In addition to inhibiting insulin effects on glucose transport, the myristoylated PKC-{zeta} pseudosubstrate inhibited TPA-stimulated 2-DOG uptake in L6 myotubes (Fig. 9Go). This inhibition, however, appeared to be slightly less complete than that observed with insulin, suggesting that a small part of the TPA effect may be mediated by a protein kinase or other factor that is relatively resistant to the PKC-{zeta} pseudosubstrate. It may also be noted that a comparably sized, myristoylated peptide containing the amino acid sequence, myr-ITRARRAPSVAN-NH2, did not inhibit insulin-stimulated 2-DOG uptake (Fig. 9Go), suggesting at least some degree of specificity of the sequence of the PKC-{zeta} pseudosubstrate.

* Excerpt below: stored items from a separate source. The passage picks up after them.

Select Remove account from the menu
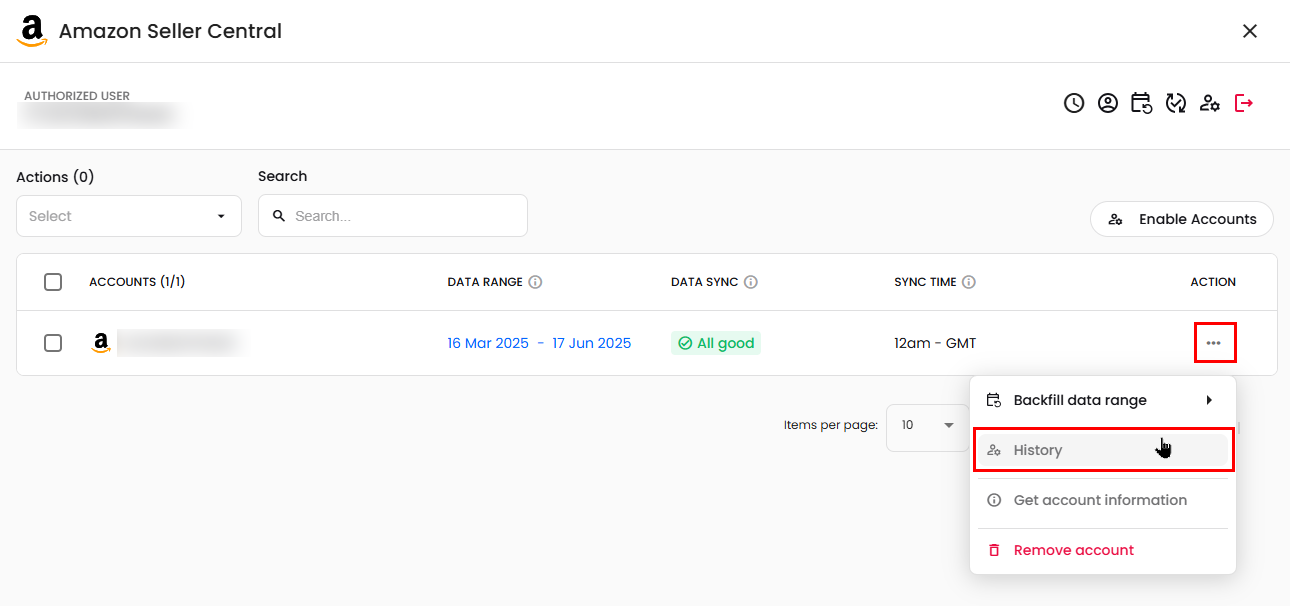The height and width of the screenshot is (606, 1290). (1073, 550)
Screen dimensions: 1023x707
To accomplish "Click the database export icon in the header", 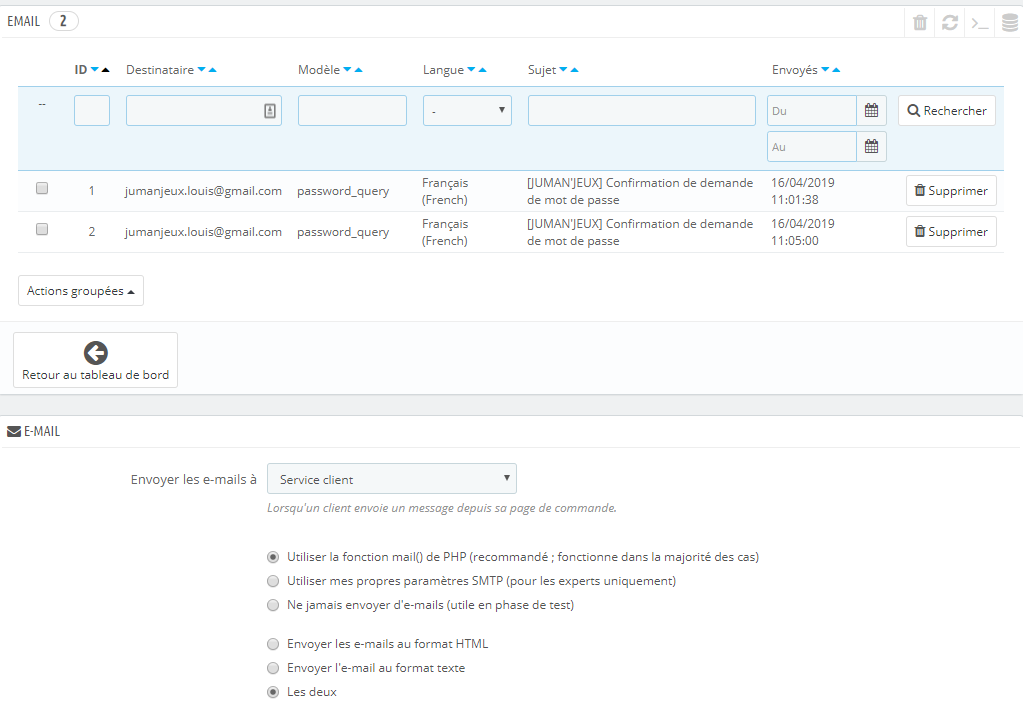I will [1010, 23].
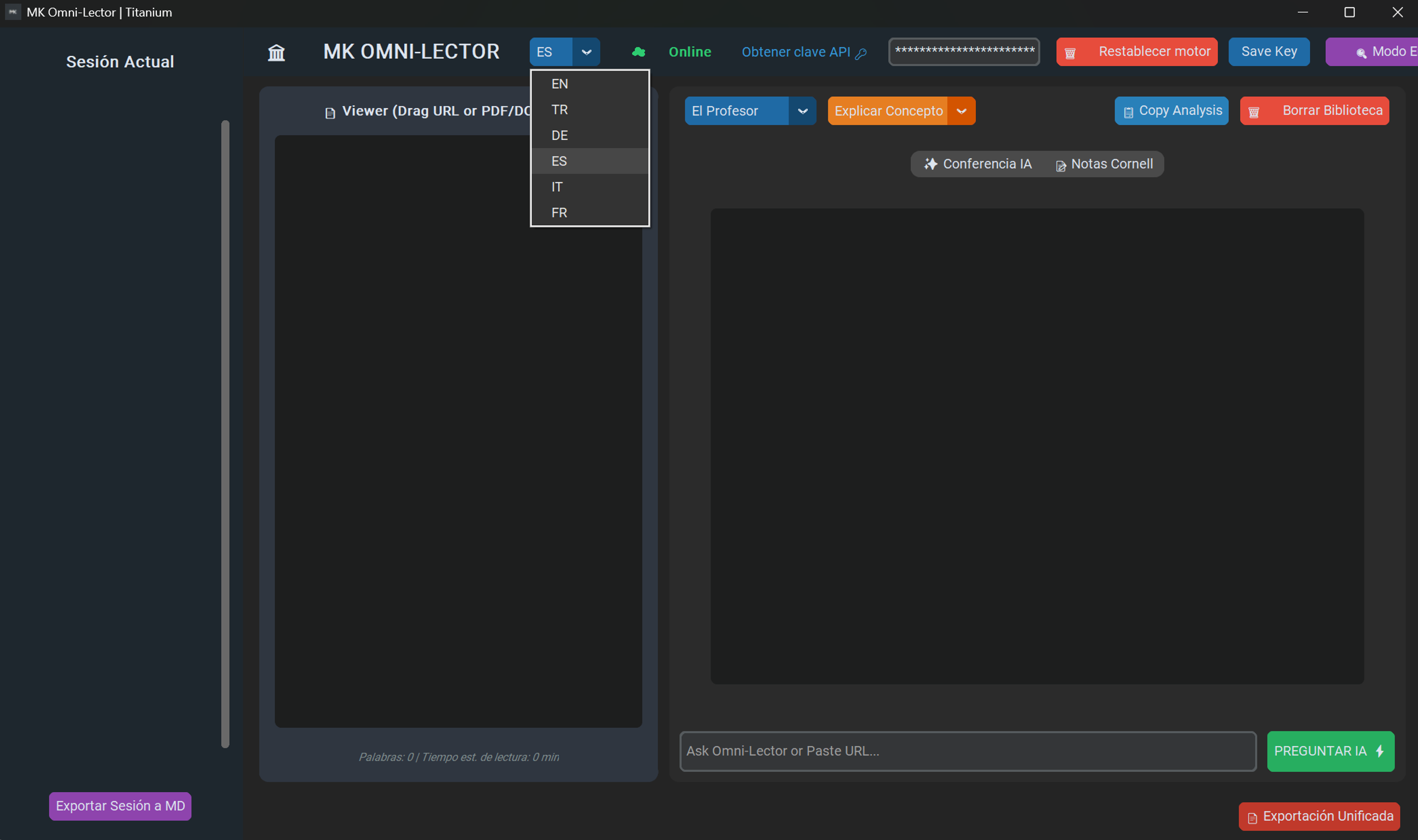Click the sparkle icon on Conferencia IA

tap(930, 164)
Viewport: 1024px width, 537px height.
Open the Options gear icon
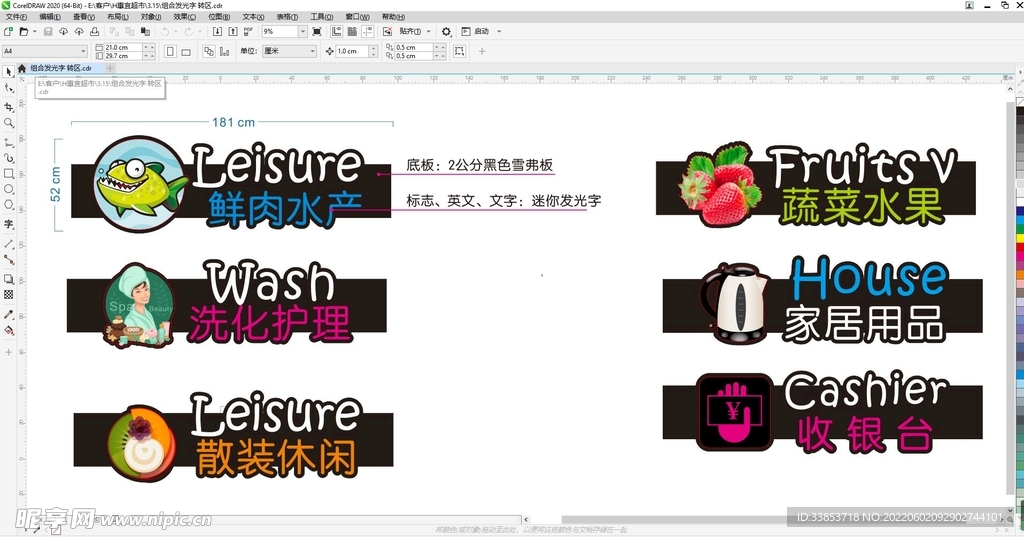point(446,32)
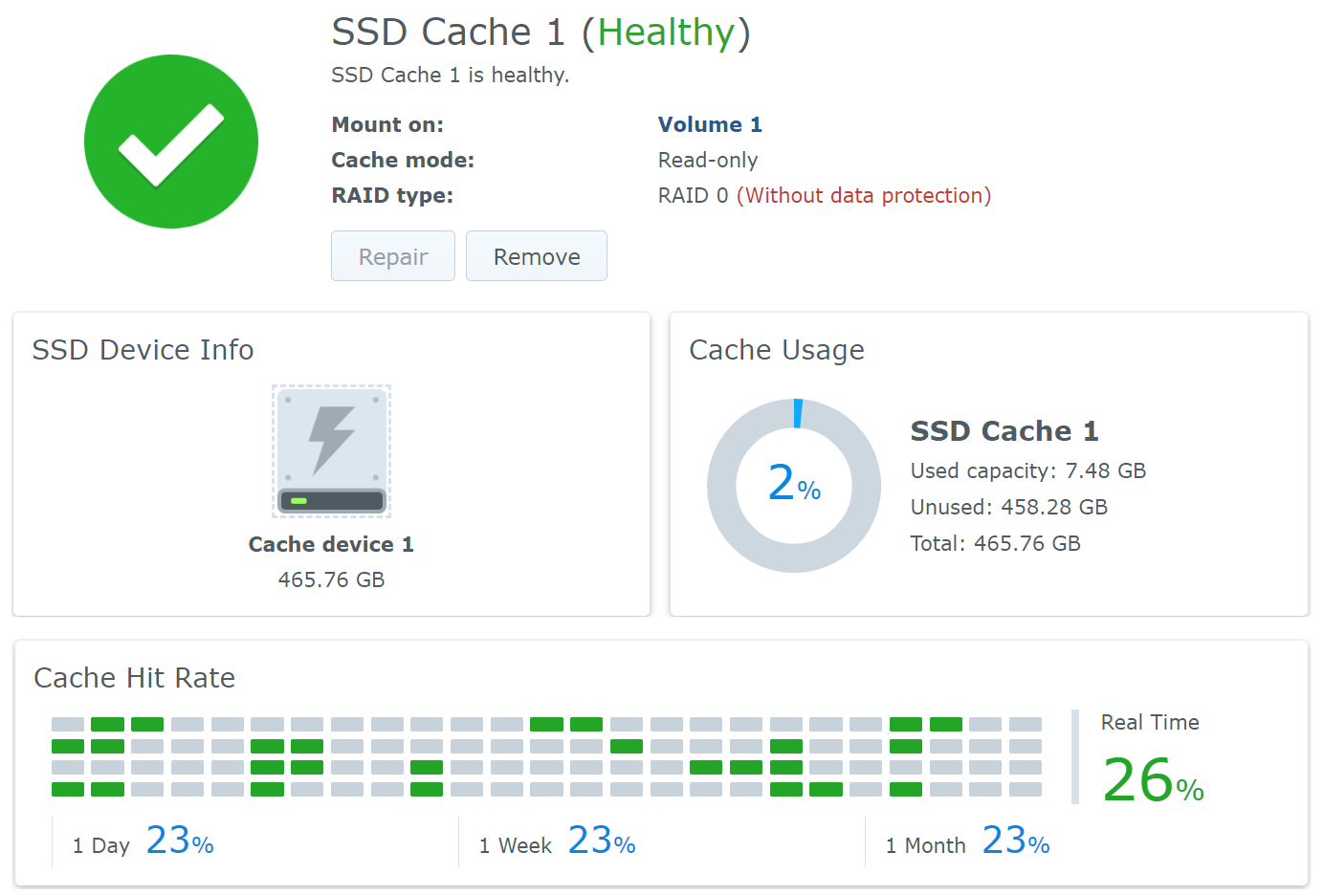Viewport: 1324px width, 896px height.
Task: Click the 'Without data protection' warning text
Action: pos(863,195)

Effects of expression of transfected PKC-{zeta} on insulin-stimulated glucose transport in L6 myotubes
Stable expression of wild-type PKC-{zeta} and PKC-ß2 provoked 2-fold increases in immunoreactive levels of these PKCs but failed to affect insulin effects on glucose transport (data not shown); it may therefore be surmised that these PKC isoforms, at least in their inactive forms, are present in amounts that are not rate-limiting for glucose transport. On the other hand, stable expression of kinase-inactive PKC-{zeta} provoked a 50% decrease in basal and insulin-stimulated 2-DOG uptake (Fig. 10Go). Concomitantly, immunoreactive PKC-{zeta} was increased approximately 2-fold [i.e. an increase of 127 ± 11% (mean ± SE; n = 7)] above control] in cells stably transfected with kinase-inactive PKC-{zeta} (Fig. 10Go): this correlated well with the observed 50% inhibition of glucose transport, if it is assumed that transfected, catalytically inactive PKC-{zeta} competes equally with native, catalytically active PKC-{zeta} for either activating substances and/or substrates. Along these lines, it may be noted that in previous studies of 3T3/L1 adipocytes(9), we observed that, as in the present study, stable transfection of the same kinase-inactive PKC-{zeta} led to a 2-fold increase in immunoreactive PKC-{zeta}, with no change in total cellular PKC-{zeta} enzyme activity (9) (this is the expected result, if the transfected PKC-{zeta} is catalytically inactive, but does not inhibit endogenous PKC-{zeta} enzyme): this suggested that the specific enzyme activity of total cellular PKC-{zeta} was decreased by 50% in these transfected 3T3/L1 cells. We presume that the same situation prevailed in L6 myotubes stably transfected with kinase-inactive PKC-{zeta}.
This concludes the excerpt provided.